Characteristically, President Obama graciously offered his successor his help and best wishes for success, and Democrats are dutifully promising to work with the president-elect to help him succeed. Should they do so? Is this a time to heal or resist, unrelentingly?
Republicans, after all, don’t need and probably won’t seek Democratic assistance. They own the federal government; having gained the White House and held onto strong majorities in Congress, they now have the power to shape the federal judiciary, including the Supreme Court, for a generation.
What power do Senate Democrats hold? They can block Trump’s Supreme Court nominees, but not for four years and not at all if the Republican majority eliminates the Supreme Court filibuster. They can also filibuster Republican legislation.
The question remains: should they do so?
It’s an irrelevant question for Democrats in the House; it operates by majority rule, leaving the minority virtually powerless. But as long as there’s a filibuster, Democrats in the Senate retain some power. How should they use it? If the new president offers an infrastructure bill, should Senate Democrats help ease its passage? It depends on the merits of the bill you might say, and maybe it should.
Democrats may pride themselves on heeding Michelle Obama’s advice to “go high when they go low,” but that might be partly why they lose.
But it’s worth remembering how Republicans treated Obama’s appointments and proposals. They filibustered; they stonewalled. As Senate Majority Leader Mitch McConnell famously remarked in 2010, his top priority was denying Barack Obama a second term. He didn’t say what many Democrats are saying today: We want to help the new president succeed so that the country succeeds. He said the opposite -- that he wanted to make sure the president failed.
You can call McConnell unpatriotic for not making the national welfare his “top priority.” But while Republicans failed to deny Obama a second term, they succeeded in denying him legislative accomplishments and blocking his appointments to federal agencies and courts, including his nomination of Merrick Garland to the Supreme Court. Their obstructionism paid off politically: Instead of being blamed by voters for the gridlock they caused, Republicans held their congressional majorities and took over all branches of government, while increasing their dominance in the states.
It was bad behavior but apparently good politics. Democrats may pride themselves on heeding Michelle Obama’s advice to “go high when they go low,” but that might be partly why they lose. Going high may make you a nice person but an ineffective political strategist.
So how now should Democrats behave? Should they go high or low, appear open to compromise or committed to obstructionism? Or can they finesse the question?

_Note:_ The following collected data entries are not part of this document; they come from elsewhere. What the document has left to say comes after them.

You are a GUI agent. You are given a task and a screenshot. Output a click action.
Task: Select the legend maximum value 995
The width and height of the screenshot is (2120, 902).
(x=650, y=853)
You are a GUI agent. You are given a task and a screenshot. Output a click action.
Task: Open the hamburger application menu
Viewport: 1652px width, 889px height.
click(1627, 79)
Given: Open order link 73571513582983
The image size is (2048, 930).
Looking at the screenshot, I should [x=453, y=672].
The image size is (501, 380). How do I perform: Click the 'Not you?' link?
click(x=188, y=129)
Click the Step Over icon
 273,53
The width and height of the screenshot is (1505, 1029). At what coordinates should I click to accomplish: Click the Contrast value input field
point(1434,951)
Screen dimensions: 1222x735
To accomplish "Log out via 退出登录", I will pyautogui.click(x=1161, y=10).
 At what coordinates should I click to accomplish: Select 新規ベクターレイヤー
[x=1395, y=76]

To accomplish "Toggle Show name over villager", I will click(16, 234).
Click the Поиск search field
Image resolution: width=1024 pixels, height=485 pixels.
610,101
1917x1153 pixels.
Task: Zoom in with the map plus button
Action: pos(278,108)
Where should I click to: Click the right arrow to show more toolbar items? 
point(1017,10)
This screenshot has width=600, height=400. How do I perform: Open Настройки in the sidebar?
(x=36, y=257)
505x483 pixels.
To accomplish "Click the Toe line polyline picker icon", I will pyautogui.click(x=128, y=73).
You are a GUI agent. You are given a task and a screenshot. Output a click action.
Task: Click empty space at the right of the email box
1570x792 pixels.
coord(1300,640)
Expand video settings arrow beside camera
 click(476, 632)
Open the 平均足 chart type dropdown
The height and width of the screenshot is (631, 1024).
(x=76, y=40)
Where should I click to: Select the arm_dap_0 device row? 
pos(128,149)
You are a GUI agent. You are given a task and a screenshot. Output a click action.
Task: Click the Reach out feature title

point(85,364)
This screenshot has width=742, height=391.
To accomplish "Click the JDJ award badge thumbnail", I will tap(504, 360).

Here’s what Bernie Sanders says:
"To the degree that Mr. Trump is serious about pursuing policies that improve the lives of working families in this country, I and other progressives are prepared to work with him. To the degree that he pursues racist, sexist, xenophobic and anti-environment policies, we will vigorously oppose him."
Elizabeth Warren issued a similar statement, promising “to work with the president-elect when he wants to help low-wage workers but fight him if he attacks, women, minorities, and immigrants.”
Progressives will probably never get the chance to fulfill a pledge to cooperate with the president on the cold day in hell he agrees with them, and it won’t satisfy centrist Democrats, running for re-election in red states. This is the dilemma for the Democratic Party. In 2018, 23 Senate Democrats and two independents who caucus with Democrats are up for re-election, many in deep red or purple states. They‘ll have the unlooked-for advantage of running against a Republican president in a midterm election, but they will likely pressure the party to run toward the center and not the left. It’s a perennial debate, which presents itself now with particular urgency.